Oh no! That's what scares me with adding the FO to the oils. If you've got a bad accelerator you might not get everything mixed well enough before you have to dump it in the mold.


----------



## Guest (Jun 21, 2009)

Julie,
Every bay rum that I have ever used has seized in the soap.. I soap it with soap before it gets to trace.. and add the fo to part of the liquid oils in the batch It helps manage it some, but you still have to be quick.. Don't even think about coloring this one
Barb


----------



## NubianSoaps.com (Oct 26, 2007)

When it just rices like that and chunks keep stick blending you can work through it...siezing is when it turns to soap immediatly.

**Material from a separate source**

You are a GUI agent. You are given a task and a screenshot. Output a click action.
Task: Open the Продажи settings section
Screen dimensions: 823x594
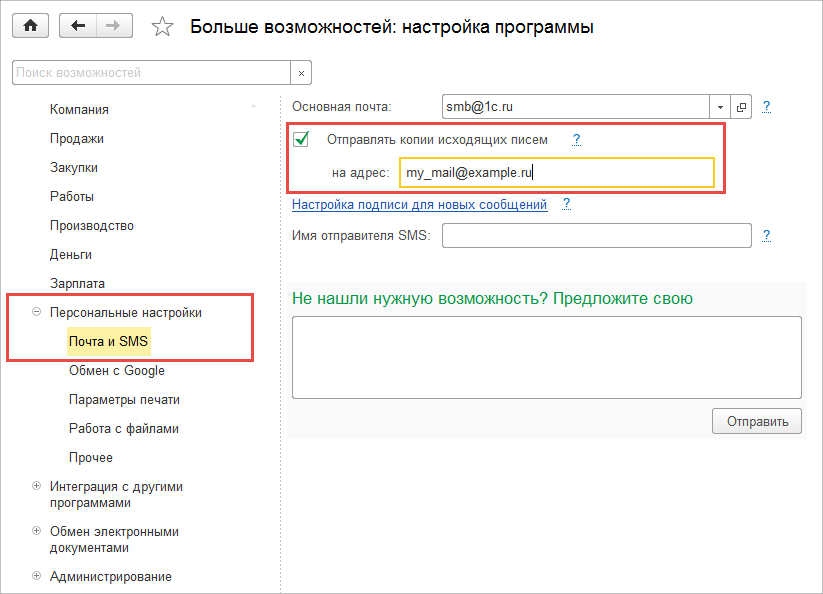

I just soaped the Mayan Gold it is wonderful, she carried this a few years back, then I couldn't get it anymore so I remade my Mayan Gold soap into something else. This one is really nice. I wasn't asked to do the Bay Rum....and you have to be careful because Lil only HP's.

I have only done Bay Rum once and it acts exactly like Rice Flower Shea, riceing and you had better stir it in quickly and get it into the mold. Vicki


----------



## Spicer Creek Goats (Dec 10, 2007)

Thanks everyone.

Glad to know it's not just me. I ended up throwing the whole mess into the crock pot, so at least I saved it and it looks pretty good.

Barb, Yeah, I had my colors all ready, but you're right--no way!!!

Vicki, I didn't realize Lillian did HP. I have her flower bomb that I haven't soaped yet. Do you know if that rices?

Thanks for the info.

Julie


----------



## adillenal (Feb 6, 2009)

I have only used bay rum in a salt bar and that worked well. Now I am afraid to try it in a regular CP soap. Might just stick to bay rum salt bars.


----------



## NubianSoaps.com (Oct 26, 2007)

Sorry Julie, no I don't use it. Vicki


----------



## Huminbird (Jul 22, 2008)

I am glad I read this. I was just about to order some Bay Rum in a Lillian co-op. I canceled my order because I am not very good at moving fast when it comes time to scent and pour. She said it isn't a problem in CP but maybe that is non goat milk CP.

Picture me yelling for help from my hubby as I desperately try to keep things under control.


----------